JAKARTA (DutaJatim.com)  - Saat heboh soal kalung  eucalyptus yang  diklaim oleh Kementerian Pertanian (Kementan) sebagai “antivirus” Corona, Pemerintah  mengumumkan kabar gembira temuan Vaksin Corona. Vaksin produksi Indonesia itu dikembangkan oleh Lembaga Biomolekuler Eijkman (LBME), PT Bio Farma, dan PT Kalbe Farma. Saat ini setidaknya kandidat vaksin Corona itu sudah melewati 20 persen dari progres pengembangan.

Direktur LBME, Prof. Amin Soebandrio, mengatakan, saat ini belum ada nama resmi untuk vaksin yang akan diproduksi di Indonesia tersebut. Namun untuk sementara, vaksin Corona itu diberi nama Vaksin Merah Putih.

"Belum dikasih nama sebenarnya. Tapi kami sementara menyebutnya Vaksin Merah Putih. Karena dibuat untuk melawan virus yang bersirkulasi di Indonesia, dibuat oleh peneliti Indonesia, dibuat di Indonesia, dan untuk rakyat Indonesia,"  kata Prof. Amin  seperti dikutip dari detikcom, Rabu (8/7/2020).

Indonesia patut berbangga bahwa peneliti RI bisa menciptakan vaksin Corona buatan dalam negeri sehingga tidak bergantung pada negara lain.  Meski demikian, muncul kekhawatiran soal perbedaan jenis strain COVID-19 dan keterkaitannya dengan pengembangan vaksin Corona. Namun Prof. Amin menyebut perbedaan strain di beberapa wilayah di Indonesia tidak terlalu berpengaruh pada vaksin yang sedang dikembangkannya itu.

"Tentu ada perbedaan jenis strain di beberapa wilayah. Beberapa mutasi memang tidak sama tetapi mutasi tersebut tidak terlalu banyak dan tidak sampai mengubah struktur protein yang menjadi target pengembangan vaksin," katanya.

Vaksin 'Merah Putih' diperkirakan baru akan tersedia pada tahun 2021 mendatang. Rencananya, sekitar 350 juta dosis vaksin dipersiapkan untuk melawan Covid-19. Hal ini tentu sangat menggembirakan mengingat perang melawan Covid-19 sudah memakan banyak korban.  Seluruh dunia saat ini juga berlomba menciptakan vaksin potensial untuk menangkal penularan dan mengakhiri pandemi virus Corona. Setidaknya sudah ada beberapa kandidat vaksin COVID-19 yang telah memasuki tahap uji coba pada manusia, seperti dilakukan di Amerika Serikat, Inggris, dan China.
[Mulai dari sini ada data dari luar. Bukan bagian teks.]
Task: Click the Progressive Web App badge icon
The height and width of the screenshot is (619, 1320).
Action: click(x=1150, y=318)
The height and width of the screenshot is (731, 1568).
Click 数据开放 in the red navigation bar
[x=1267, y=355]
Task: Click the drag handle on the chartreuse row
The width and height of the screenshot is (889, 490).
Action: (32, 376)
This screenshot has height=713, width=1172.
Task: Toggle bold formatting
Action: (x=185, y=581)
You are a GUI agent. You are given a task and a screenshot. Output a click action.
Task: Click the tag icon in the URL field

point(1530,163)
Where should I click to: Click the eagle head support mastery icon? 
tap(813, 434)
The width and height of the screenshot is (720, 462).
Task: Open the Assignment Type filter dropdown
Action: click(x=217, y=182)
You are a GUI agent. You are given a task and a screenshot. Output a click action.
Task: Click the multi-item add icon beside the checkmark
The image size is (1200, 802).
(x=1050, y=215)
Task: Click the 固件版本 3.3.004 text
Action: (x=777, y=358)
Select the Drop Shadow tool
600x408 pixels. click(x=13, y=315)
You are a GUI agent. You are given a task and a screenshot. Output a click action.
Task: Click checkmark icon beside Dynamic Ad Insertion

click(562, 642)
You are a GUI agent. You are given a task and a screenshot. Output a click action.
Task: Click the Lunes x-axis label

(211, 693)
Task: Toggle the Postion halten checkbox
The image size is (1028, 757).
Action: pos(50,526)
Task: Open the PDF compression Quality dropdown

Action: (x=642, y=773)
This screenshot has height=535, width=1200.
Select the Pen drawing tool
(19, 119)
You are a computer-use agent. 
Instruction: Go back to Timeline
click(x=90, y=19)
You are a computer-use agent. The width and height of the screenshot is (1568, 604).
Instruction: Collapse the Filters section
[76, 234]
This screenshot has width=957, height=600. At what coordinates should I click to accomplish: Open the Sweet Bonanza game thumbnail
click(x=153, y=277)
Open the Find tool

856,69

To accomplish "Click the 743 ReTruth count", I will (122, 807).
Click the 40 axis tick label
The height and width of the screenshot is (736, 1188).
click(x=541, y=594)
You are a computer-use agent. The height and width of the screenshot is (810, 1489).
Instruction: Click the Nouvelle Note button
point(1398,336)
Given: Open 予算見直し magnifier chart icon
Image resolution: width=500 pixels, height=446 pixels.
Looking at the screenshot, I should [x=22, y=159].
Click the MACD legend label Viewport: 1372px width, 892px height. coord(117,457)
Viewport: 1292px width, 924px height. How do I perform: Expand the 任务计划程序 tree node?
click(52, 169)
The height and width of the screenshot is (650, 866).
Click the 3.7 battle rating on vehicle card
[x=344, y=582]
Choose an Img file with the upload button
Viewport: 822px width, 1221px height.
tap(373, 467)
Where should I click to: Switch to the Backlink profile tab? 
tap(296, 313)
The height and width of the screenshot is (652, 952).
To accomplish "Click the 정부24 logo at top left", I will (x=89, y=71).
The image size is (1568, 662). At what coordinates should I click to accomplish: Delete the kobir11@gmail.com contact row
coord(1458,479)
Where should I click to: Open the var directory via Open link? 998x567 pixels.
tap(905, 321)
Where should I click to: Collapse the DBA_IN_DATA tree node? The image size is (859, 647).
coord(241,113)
Saat rapat dengan DPR kemarin Amin mengatakan saat ini Eijkman sudah pada tahap melakukan sekuensing DNA atau pengurutan DNA virus-virus yang ada di Indonesia. Dengan begitu, nantinya diharapkan vaksin yang tercipta benar-benar efektif melawan covid-19 yang berkembang di Indonesia. 

Menurut Amin, sejauh ini para peneliti telah berhasil melakukan ampflifikasi atau duplikasi gen virus. Selanjutnya tahapan lain akan dilakukan sebelum nanti hasil akhir diuji klinis.

“Kami hanya diberi waktu sampai Maret tahun depan untuk bisa hasilnya diberikan kepada Biofarma guna dilanjutkan ke uji klinis,” ujar Amin. 

Saat ini, hambatan yang paling besar ialah mendatangkan reagen dari luar negeri. Persaingan ketat terjadi di antara negara-negara dalam mendapatkan reagen tersebut. Tantangan lainnya ialah mulai banyak pihak asing yang ingin mengujicobakan vaksin buatan mereka di Indonesia.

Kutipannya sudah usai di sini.